Here’s an early contender for worst film of 2012: Julie Ann Robinson’s One for the Money, based on the popular no novel by Janet Evanovich, which currently has a sparkling 2% on the Tomatometer. Yeah, it’s that bad, and possibly worse. It’s Midnight Run for 12-year-old girls, as if that’s exactly what they want.
There’s bad, and then there’s the kind of aggressively bad film that wears contempt for the audience on its sleeve. One for the Money falls into the latter category; it’s never boring – you’ll often be taken aback by the depths that the film plunges – as it grabs you by the neck, forces your nose into it, and sees how many sensibilities it can offend.
Katherine Heigl stars as Stephanie Plum, who narrates the film with a full-on Jersey Shore New Joisy accent. I use narrate is the loosest sense of the term: she tells us exactly what’s happening on the screen, as if she’s doing a DVD commentary and has nothing better to say.
Stephanie, formerly a lingerie saleswoman at Macy’s, needs a job, and her bail bondsman cousin Vinny just happens to be hiring. It’s a perfect match – Stephanie has no experience (with anything, it seems), so why not become a bounty hunter and track down criminals who have skipped bail?
Not just any criminals, mind you: she starts out with Joe Morelli (Jason O’Mara), a cop accused of murder. Joe also just happens to be her ex-high school boyfriend, who dropped her on less-than-amicable terms. Now, the ditzy Jersey girl can get her revenge by bringing this tough policeman to justice.

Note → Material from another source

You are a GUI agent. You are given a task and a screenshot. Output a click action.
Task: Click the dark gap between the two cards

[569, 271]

Now, this sounds like a romantic comedy, a la the Jennifer Aniston-Gerard Butler flick The Bounty Hunter, only with the roles reversed. Only thing: there’s no romance, other than Stephanie drooling while Joe tells her how beautiful she is (he’s really handcuffing her to the shower rod), and there’s no comedy. There’s the light, breezy tone of a comedy, but not the, you know, jokes.

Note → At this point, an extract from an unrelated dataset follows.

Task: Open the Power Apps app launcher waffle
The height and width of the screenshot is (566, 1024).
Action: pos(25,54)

Instead: surprise! This is a police procedural/detective film. You see, instead of tracking down Joe (not that she needs to – this man, wanted for murder and on the lam, is always right around the corner, anyway), she decides that he maybe acted in self defense, and she can help his case. So she starts digging, and meanwhile, dead bodies start piling up around her.
By the end, our intrepid airhead has stumbled through the murder investigation, gotten five or so people killed (some of them innocent), trampled over all the evidence, and just mucked up everything. We’re led to believe she’s “solved the case” when she’s actually made things considerably worse; none of the evidence she’s collected will hold up, and her methods of collecting it should implicate her in the crimes.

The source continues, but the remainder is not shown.